いろいろ案が提示されているようなのですけれど、いったい、キャンプシュワブ沖合案よりもどの点で優れているのかが全く見えてきません。キャンプシュワブ沖合が何故駄目なのか、ということも見えてこないのです。まず最初に、北大路機関として普天間移設案は、現行の名護市キャンプシュワブ沖合以外に案を、という問題に対して、解決策を考えたのですが、過去に掲載しましたとおり、民間空港として手狭になりつつある那覇空港に普天間飛行場を統合する、そして那覇空港代替施設を名護市キャンプシュワブ沖合に巨大な沖縄空港として建設する、沖縄空港が完成するまでの期間、暫定飛行場として一部が完成した時点で海兵隊を一時的にキャンプシュワブ沖合に移転させて普天間飛行場を閉鎖、民有地を全て返還して、キャンプシュワブ沖合の飛行場が全ての滑走路が完成した時点で那覇空港と沖縄空港が移行する、という提案を示しました。
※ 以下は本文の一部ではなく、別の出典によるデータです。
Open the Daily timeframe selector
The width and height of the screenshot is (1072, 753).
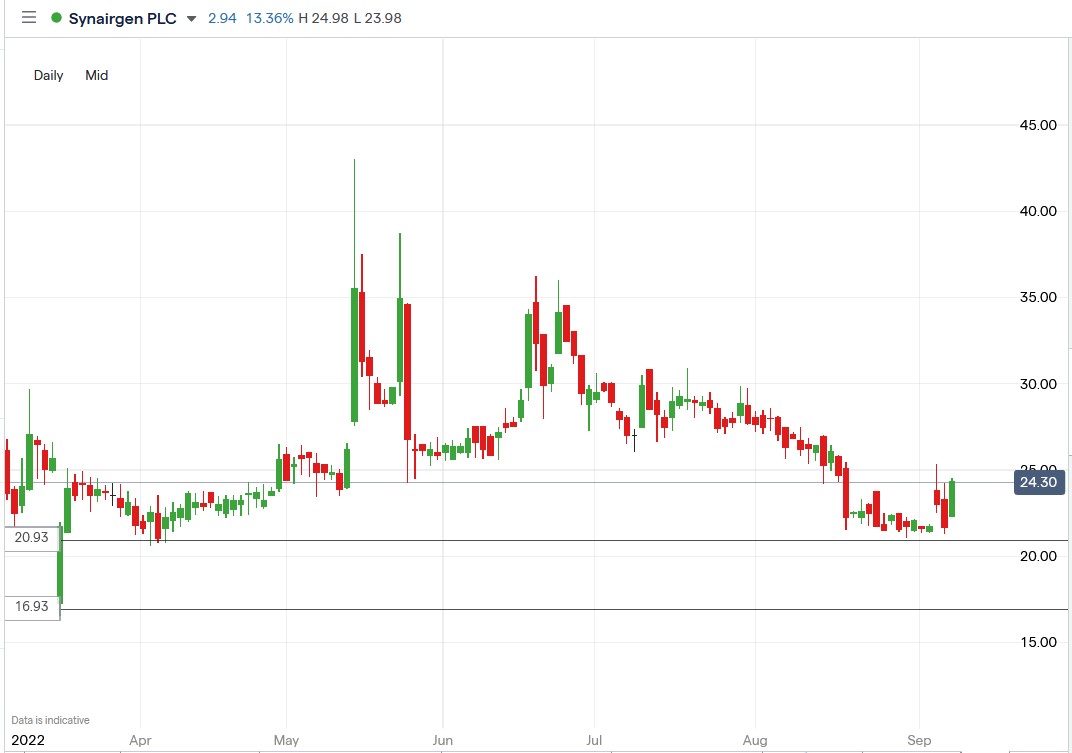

この案は、どこからも似た案は提示されていないようなのですけれども、利点はかなり多いという事を強調してみます。まず沖縄県は発着枠が一杯となって懸案の那覇空港拡張問題が解決するとともに空港建設費用の多くが基地と重複することから国庫負担により建設される、那覇空港周辺住民には大型旅客機がヘリコプターに置き換わることで騒音軽減が見込める、普天間飛行場の宜野湾市には基地がなくなることで事故危険性の根絶と巨大な基地が返還され再開発計画を立てることができる、名護市住民には市街地に沖縄最大の空港が完成することで沖縄の玄関としての活性化が、米軍には陸海空自衛隊が展開する那覇に駐留することで交流と情報交換が容易に、自衛隊には米軍との一体化により基地警備の充実が、可能になるという利点があります。難点は、那覇市では騒音が低下することで国からの給付金など財政面での影響が生じ、米軍基地ができるという事で治安上のリスクの可能性が、宜野湾市では普天間飛行場が返還された場合地権者の特定が難しいことと、果たして再開発は可能なのかという疑問、名護市にはリゾート開発ほどではないにしても現行案よりも沖縄空港は大規模なものとなるので環境負荷の問題、という点。
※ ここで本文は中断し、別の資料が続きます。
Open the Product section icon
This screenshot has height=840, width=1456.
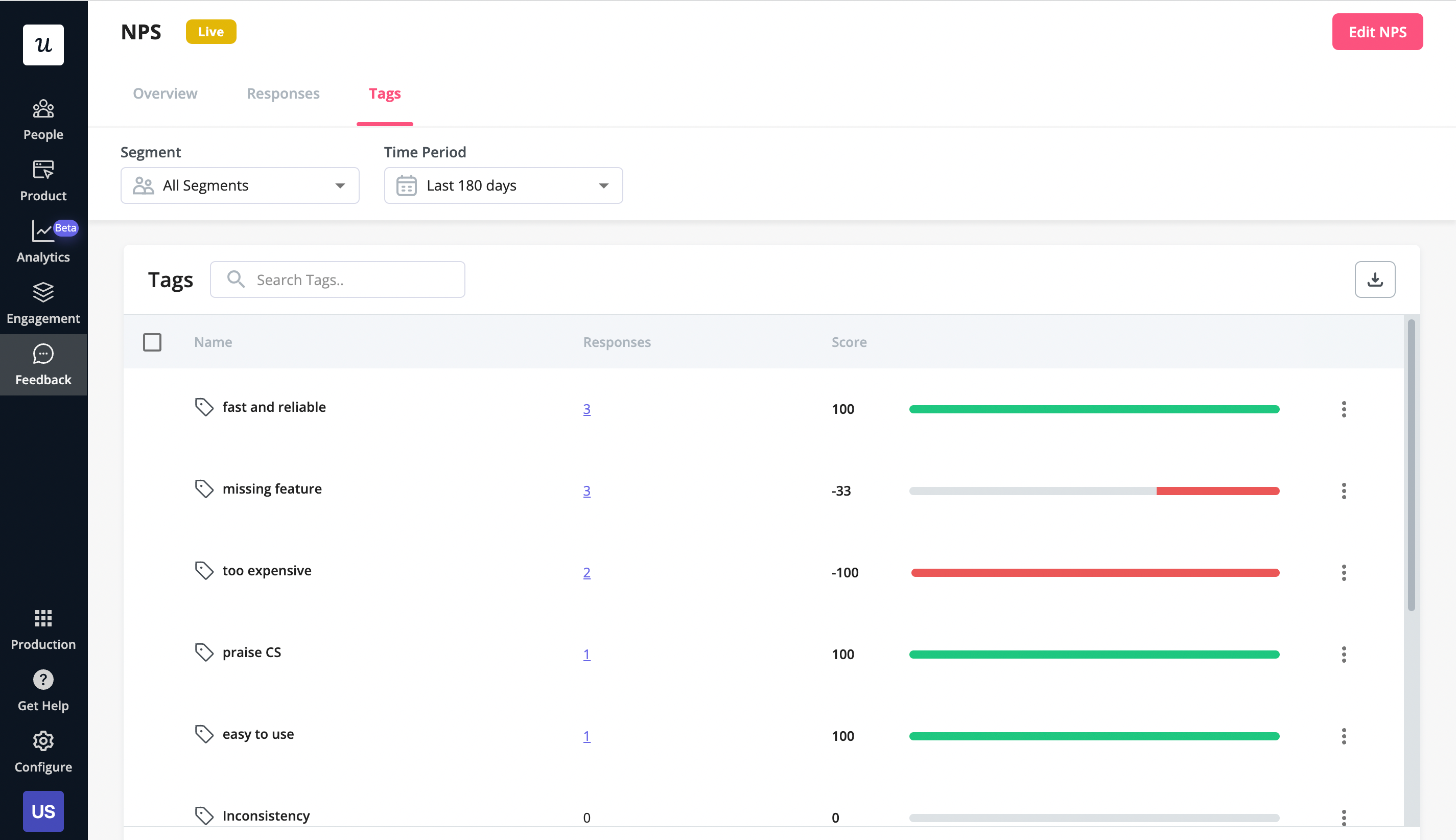43,170
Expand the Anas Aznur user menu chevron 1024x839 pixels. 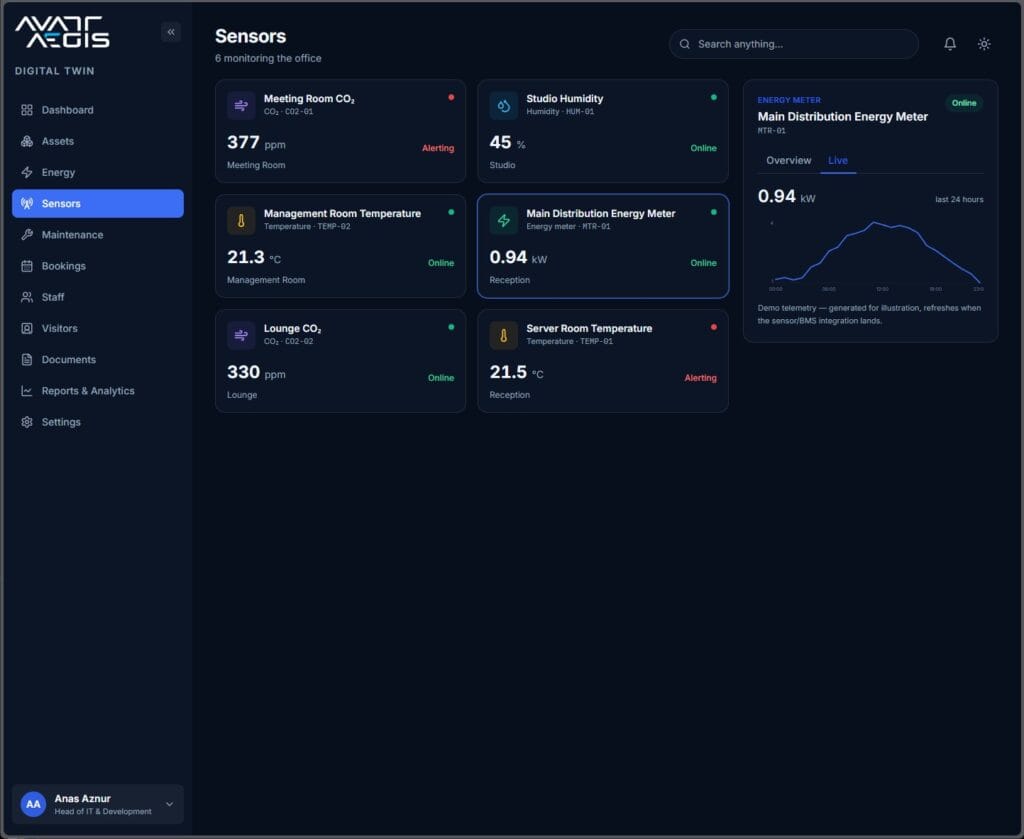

今回提示された案は、キャンプシュワブ陸上案が最有力、嘉手納基地統合案、ホワイトビーチ拡張案、そしてグアム・テニアン案。民主党案として提示されているのがキャンプシュワブ陸上案で、こちらは国民新党も検討している案。このほかに民主党案として提示されているのはホワイトビーチ案。関西国際空港に移転するという案は、非現実的だとして今回は盛り込まれなかったようだ。ホワイトビーチ案は昨日掲載したように環境負荷が大きいという難点がある。名護市と比べれば住民理解についてのリスクもあり、漁業補償という問題も未知数。そもそも自民党時代に却下された案だ。キャンプシュワブ陸上案も昨日書いたように、沖合ではなく陸上部に建設した場合、自民党時代に繰り返し提示されていた地元には航空機の騒音は及ばない、という唯一ともいえる利点がなくなってしまうという大きな問題が解決されていません。興味深いのは、名護市沖合に建設する案が、環境破壊に繋がるという理由から却下されているのに、ホワイトビーチ案では環境負荷が凄いことになっている。自然環境重視なのか住民環境重視なのか全く逆になっていることで、果たして民主党は自然と人間どっちが大切なの?と。キャンプシュワブ沖合が駄目なのならば、何故なのか見えてこないというのはこのことです。環境に悪いから駄目というのはホワイトビーチ案と矛盾、住民が反対しているから駄目というのならキャンプシュワブ陸上案と矛盾。
社民党案からは、グアム・テニアン案が提示され、強行するならば地元が東富士演習場の使用制限を求めるとしたキャンプ富士案、規模的に収容能力では問題のある佐賀空港案というような国内案が次善策としての提案に留まり、明示されなかったという事が一つの特色でしょうか。グアム・テニアンんひついては、もともとアメリカ海兵隊側が反対している、遠すぎる、という理由から。そしてグアムには沖縄県からの移転が決定している部隊受け入れで収容能力は限界になっているし、テニアンは受け入れるインフラが全くないので一から建設することになる、これはコストが大きい。日本側が負担しなければならないコストが増えるのだけれども、社民党には日本の財政的余裕はそんなに大きいのかな、と思えてくる。現状でそういう分析をされたらば、それはそれで危ないのですけれどもね。次善策で県外案をもっているということなのだけれども、これを明記していないということは、そこを候補に入れていないということになるわけで、それ以前は国外案だけを押すと現実的でないので結局沖縄県内にはいってしまう、という危惧から県外案を検討していた、と過去に発言しているので、これは五月末で連立与党から離脱するという意図があるのかな、と思ってしまいます。もっとも、県外案でも、受け入れてくれる自治体がどこにも名乗りを上げていないので、無理なのでしょうけれども。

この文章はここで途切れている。